**Selected passage**.
The weird thing is that the twelve percenters won the election resoundingly.
Voters last week sent Washington a strong message about fixing the federal budget, according to exclusive numbers from a new poll obtained by TPM: Raise taxes on the wealthy and cut the military budget before you touch the nation’s largest entitlement program, Social Security.
The survey of voters who cast ballots last Tuesday — conducted by Democratic pollster PPP and commissioned by the Progressive Change Campaign Committee — found that when respondents were given the choice between cutting the defense budget, raising taxes on the wealthy and cutting Social Security to reduce the deficit, just 12% said they’d like to see the entitlement program cut. Forty-three percent said they’d prefer to see taxes on the wealthy go up, and 22% said cutting the huge defense budget was the best way to go.
There are a handful of incoming Republicans, like Rand Paul, who have expressed a willingness to cut defense spending, but they also want to do away with or privatize Social Security. It’s really quite amazing how incredibly uninformed or misinformed the electorate was about who they were voting for and what they were likely to do once elected.
For one example, people said their number one priority was jobs, but the government has a limited ability to create jobs. And the only tools at their disposal are making direct hires (thereby, expanding the size of government), contracting out work (more stimulus and, therefore, debt), targeted tax cuts (already being done, with the GOP opposing the latest effort to expand them for small businesses), and some tinkering by the Fed.
The Tea Party candidates explicitly opposed all these efforts except the targeted tax cuts, and their number one issue is the deficit, which most tax cuts will only exacerbate. More mainstream Republicans also oppose all these solutions. So, basically, people said they want the government to create jobs but they voted in people who don’t support using any of the tools the government has to create them. That’s stupid.
I still maintain Booman that you’re reading this incorrectly. I think the electorate generally does understand that these Republicans are “out there” even if they don’t have a cohesive understanding of tea party ideology and its practical implications for governance. I think a lot of people who are generally non-ideological are fed up with what they perceived as ineffective government and hit the reset button once again, and there is a certain logic to that-its not on its face crazy. I think a lot of right leaning voters made peace with the tea party candidates because they recognize that their crazy policies won’t go into effect, but they will skew our politics to the right, which is the exact outcome they want.

**Required work**.
(a) Name every tool the election commentary says the government has at its disposal for creating jobs.
(b) Write out the part of the election commentary starting at "Voters last week" and ending at "program, Social Security.".

Interface element records

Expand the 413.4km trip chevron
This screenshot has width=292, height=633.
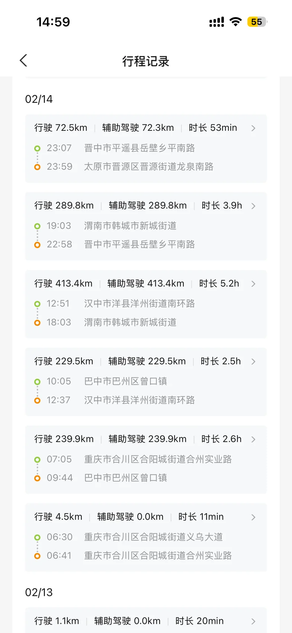253,284
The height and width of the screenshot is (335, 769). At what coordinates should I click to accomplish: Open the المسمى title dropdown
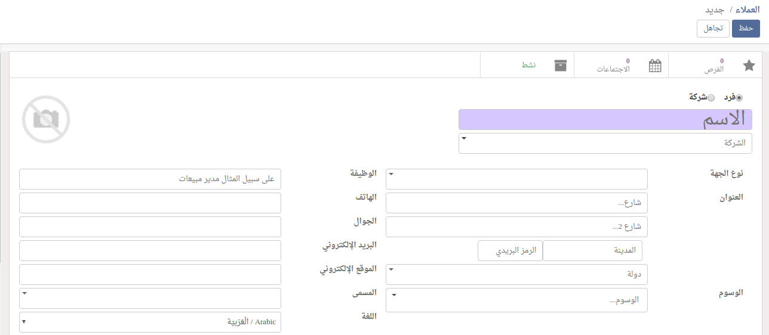click(150, 298)
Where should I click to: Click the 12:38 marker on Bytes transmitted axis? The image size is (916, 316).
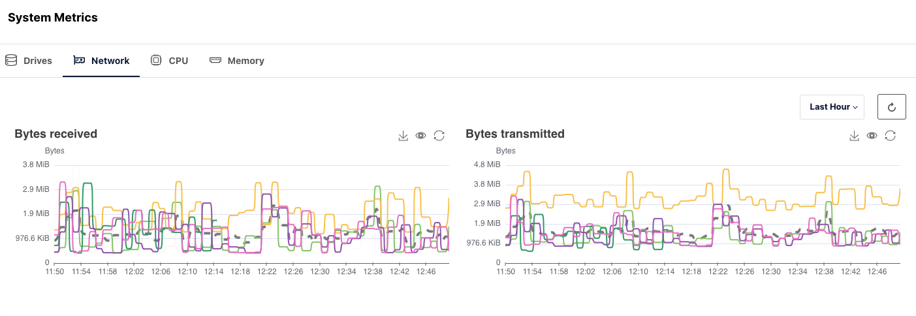point(825,271)
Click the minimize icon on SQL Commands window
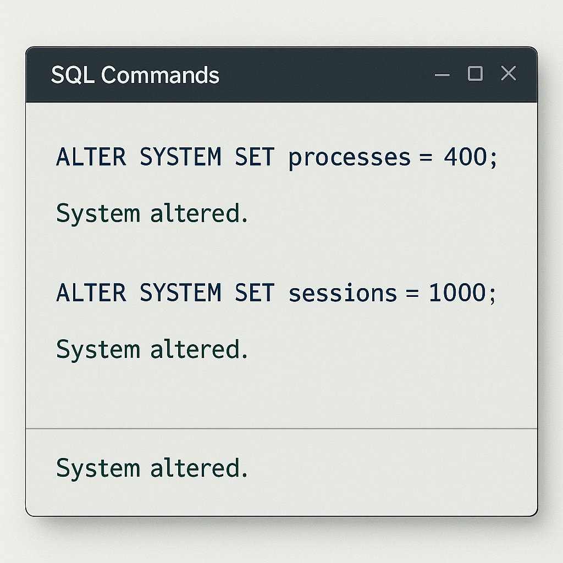The image size is (563, 563). click(x=443, y=74)

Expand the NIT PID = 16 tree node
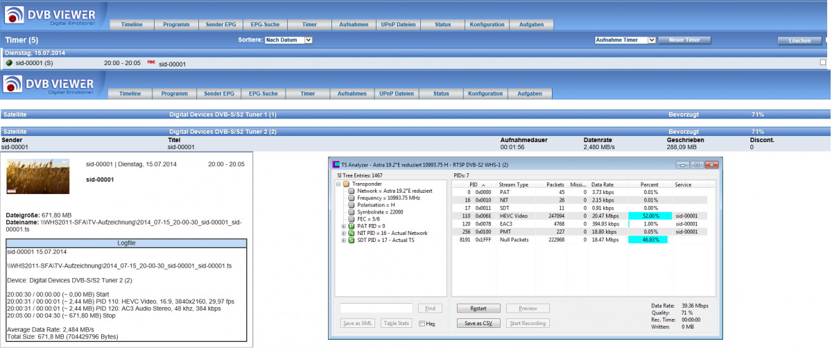[x=343, y=234]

**Solved tasks**.
(a)
- Making direct hires
- Contracting out work
- Targeted tax cuts
- Some tinkering by the Fed

(b)
Voters last week sent Washington a strong message about fixing the federal budget, according to exclusive numbers from a new poll obtained by TPM: Raise taxes on the wealthy and cut the military budget before you touch the nation’s largest entitlement program, Social Security.